Wednesday, November 11, 2009

Governments and Secret Evidence: an Unholy, Unconstitutional Alliance?

This well-researched story in this month's Washington Lawyer magazine stunned me:

http://www.dcbar.org/for_lawyers/resources/publications/washington_lawyer/november_2009/privilege.cfm

[Khaled] El-Masri, a German citizen of Lebanese descent, was on vacation on New Year’s Eve 2003 in Macedonia when he was seized at a border crossing, tortured, and then flown to a secret prison in Afghanistan. He remained in a squalid cell for five months before his captors, realizing they had the wrong man, flew him to Albania and dumped him on a roadside, convinced no one would believe the story El-Masri would tell.

Want to guess who did this? It's the CIA. Under Dick Cheney, the CIA seems to have had no limits.

Mr. El-Masri sued, but the George W. Bush administration invoked the state secrets privilege--a presidential power intended to prevent public disclosure of classified information--to dismiss the lawsuit.

One judge has pushed back. See Mohamed v. Jeppesen Dataplan, Inc:

Judge Michael D. Hawkins said dismissing cases because the government alleges secrets are involved would “cordon off all secret government actions from judicial scrutiny, immunizing the CIA and its partners from demands and limits to the law.” The government’s argument has “no logical limit,” Hawkins wrote.

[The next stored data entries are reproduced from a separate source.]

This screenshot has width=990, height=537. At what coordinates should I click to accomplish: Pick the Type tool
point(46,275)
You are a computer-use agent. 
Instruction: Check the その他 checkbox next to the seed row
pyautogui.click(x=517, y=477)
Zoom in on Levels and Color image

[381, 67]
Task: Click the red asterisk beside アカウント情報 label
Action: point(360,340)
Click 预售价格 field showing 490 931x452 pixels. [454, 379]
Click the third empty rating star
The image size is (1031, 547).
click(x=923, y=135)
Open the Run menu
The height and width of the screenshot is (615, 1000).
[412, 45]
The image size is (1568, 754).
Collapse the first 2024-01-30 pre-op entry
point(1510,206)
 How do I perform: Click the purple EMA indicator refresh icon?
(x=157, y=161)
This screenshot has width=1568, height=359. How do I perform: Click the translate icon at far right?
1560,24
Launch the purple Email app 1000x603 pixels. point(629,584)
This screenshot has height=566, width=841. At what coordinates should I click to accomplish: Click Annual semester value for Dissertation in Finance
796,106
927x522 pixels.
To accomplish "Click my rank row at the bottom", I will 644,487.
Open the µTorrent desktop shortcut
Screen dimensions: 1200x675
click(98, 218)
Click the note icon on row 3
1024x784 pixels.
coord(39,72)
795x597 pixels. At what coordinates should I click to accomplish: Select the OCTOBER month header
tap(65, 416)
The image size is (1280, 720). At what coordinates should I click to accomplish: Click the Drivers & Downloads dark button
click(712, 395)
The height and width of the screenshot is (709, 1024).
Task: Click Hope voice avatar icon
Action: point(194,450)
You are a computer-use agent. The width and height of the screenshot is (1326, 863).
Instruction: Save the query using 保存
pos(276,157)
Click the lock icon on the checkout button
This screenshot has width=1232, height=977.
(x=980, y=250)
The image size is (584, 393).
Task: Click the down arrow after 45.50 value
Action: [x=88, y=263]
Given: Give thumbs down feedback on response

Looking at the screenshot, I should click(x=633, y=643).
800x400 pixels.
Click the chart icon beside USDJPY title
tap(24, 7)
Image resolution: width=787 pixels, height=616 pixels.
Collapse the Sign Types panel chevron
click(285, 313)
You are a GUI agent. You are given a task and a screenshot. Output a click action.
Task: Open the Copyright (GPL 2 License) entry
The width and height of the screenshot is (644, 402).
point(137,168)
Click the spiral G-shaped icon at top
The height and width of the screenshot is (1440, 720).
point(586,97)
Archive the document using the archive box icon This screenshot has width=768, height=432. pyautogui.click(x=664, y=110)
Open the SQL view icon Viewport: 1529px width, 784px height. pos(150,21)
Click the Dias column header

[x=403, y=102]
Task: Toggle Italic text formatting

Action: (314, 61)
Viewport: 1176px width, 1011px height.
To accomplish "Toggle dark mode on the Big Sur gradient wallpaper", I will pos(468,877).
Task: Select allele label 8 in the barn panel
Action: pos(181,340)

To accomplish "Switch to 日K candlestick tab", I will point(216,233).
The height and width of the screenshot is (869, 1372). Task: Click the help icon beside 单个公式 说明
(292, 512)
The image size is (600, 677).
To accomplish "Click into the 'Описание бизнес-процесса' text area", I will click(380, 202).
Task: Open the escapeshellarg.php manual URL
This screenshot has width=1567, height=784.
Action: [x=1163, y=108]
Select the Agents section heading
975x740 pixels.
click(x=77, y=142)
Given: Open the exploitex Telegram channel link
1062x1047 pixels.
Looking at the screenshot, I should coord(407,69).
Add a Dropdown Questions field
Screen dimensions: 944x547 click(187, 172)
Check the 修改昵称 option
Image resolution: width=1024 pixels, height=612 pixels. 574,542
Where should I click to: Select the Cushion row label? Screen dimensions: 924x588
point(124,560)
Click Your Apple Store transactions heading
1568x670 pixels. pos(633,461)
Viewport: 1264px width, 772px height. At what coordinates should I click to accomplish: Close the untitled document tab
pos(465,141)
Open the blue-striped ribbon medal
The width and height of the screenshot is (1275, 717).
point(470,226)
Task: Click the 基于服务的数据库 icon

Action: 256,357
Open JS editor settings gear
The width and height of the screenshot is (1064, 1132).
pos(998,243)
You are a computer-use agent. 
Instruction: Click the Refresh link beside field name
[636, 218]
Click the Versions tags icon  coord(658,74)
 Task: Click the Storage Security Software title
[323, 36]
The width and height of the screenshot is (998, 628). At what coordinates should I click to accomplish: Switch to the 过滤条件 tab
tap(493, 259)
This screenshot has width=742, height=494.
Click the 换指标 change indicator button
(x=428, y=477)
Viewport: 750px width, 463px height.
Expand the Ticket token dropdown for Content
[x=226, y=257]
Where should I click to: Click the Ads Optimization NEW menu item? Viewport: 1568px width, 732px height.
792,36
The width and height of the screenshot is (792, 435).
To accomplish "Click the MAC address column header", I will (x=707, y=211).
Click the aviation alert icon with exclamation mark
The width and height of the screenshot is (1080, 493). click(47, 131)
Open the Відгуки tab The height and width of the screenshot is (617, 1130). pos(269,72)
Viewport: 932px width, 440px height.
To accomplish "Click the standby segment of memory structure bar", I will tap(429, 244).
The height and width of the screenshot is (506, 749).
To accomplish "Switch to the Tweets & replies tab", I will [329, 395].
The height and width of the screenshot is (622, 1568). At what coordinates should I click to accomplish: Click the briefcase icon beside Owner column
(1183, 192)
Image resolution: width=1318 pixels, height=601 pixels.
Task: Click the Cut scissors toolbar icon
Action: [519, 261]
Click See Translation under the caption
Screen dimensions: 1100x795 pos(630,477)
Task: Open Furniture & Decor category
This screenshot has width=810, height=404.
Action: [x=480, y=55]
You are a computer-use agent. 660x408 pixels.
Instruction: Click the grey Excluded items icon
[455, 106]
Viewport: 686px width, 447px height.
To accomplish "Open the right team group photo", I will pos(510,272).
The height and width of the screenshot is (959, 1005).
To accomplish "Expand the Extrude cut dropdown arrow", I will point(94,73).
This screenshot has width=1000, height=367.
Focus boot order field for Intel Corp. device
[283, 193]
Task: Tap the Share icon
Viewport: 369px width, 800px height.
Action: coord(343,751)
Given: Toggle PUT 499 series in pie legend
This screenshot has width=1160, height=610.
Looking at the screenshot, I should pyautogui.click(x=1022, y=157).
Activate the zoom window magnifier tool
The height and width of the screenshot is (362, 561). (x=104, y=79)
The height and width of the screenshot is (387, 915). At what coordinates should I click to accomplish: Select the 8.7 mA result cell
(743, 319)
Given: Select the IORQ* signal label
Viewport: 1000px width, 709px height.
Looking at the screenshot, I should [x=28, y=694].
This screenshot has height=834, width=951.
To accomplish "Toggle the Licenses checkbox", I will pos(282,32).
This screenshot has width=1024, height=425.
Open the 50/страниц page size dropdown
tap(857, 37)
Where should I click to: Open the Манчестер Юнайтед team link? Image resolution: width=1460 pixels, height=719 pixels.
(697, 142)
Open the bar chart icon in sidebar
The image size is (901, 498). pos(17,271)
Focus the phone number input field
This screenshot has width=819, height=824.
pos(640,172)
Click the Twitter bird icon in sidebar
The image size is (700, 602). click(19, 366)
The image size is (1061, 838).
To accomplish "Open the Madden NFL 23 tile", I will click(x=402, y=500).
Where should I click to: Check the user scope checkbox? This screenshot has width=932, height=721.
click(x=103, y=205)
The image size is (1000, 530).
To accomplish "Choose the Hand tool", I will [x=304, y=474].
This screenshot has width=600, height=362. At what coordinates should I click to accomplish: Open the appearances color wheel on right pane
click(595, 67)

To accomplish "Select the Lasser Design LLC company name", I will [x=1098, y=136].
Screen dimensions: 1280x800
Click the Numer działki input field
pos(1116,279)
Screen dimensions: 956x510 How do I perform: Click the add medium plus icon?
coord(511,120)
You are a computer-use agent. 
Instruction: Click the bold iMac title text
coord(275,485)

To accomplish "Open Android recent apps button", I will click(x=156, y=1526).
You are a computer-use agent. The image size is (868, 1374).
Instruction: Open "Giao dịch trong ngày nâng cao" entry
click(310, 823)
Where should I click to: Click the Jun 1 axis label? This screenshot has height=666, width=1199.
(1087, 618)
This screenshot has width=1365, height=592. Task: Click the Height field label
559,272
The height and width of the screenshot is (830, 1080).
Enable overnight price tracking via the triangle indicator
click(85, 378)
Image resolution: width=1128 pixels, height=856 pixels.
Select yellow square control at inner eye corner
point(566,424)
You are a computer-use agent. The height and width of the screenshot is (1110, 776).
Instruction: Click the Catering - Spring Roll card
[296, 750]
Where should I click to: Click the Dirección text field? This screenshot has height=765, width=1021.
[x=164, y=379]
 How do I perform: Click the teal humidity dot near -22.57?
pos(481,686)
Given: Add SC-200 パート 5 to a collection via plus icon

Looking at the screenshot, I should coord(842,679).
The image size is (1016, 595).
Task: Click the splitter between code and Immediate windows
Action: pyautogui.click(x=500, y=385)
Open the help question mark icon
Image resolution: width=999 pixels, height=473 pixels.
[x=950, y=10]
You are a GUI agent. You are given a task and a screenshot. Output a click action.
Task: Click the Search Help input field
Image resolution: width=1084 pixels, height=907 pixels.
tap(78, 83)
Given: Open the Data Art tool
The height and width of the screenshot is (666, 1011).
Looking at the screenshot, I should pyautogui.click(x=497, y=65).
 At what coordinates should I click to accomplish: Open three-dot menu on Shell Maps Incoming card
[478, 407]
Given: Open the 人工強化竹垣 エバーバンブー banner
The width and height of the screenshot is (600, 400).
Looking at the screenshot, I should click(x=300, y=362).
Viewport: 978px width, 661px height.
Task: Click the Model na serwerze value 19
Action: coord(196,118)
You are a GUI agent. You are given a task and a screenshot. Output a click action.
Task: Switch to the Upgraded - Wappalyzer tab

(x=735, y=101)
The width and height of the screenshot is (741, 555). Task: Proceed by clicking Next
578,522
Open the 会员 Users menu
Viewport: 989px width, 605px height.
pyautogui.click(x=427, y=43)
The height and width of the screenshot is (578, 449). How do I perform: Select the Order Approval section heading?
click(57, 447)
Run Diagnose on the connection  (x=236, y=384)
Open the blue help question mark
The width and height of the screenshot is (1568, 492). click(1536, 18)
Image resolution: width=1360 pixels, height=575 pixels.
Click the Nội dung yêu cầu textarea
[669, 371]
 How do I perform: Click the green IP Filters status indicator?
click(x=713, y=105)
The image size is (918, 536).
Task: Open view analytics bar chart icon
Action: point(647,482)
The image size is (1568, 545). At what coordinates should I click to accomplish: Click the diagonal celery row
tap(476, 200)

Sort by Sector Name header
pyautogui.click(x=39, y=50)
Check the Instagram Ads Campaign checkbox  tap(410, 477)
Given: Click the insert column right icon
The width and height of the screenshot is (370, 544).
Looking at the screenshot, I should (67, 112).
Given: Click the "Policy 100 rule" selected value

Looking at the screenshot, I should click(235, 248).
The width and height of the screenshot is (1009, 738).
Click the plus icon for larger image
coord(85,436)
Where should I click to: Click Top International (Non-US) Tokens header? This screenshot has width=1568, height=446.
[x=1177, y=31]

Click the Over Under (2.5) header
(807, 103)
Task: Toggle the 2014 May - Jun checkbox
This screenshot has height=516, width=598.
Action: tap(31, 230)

God bless judges that understand the judicial branch should check and limit unconstitutional use of executive power. The executive branch was never intended to be a dictatorship shielded from scrutiny. Whenever any government agency tries to hide information, my alarm bells go off. Right now, there's a five-alarm fire somewhere, and my taxpayer dollars are funding it.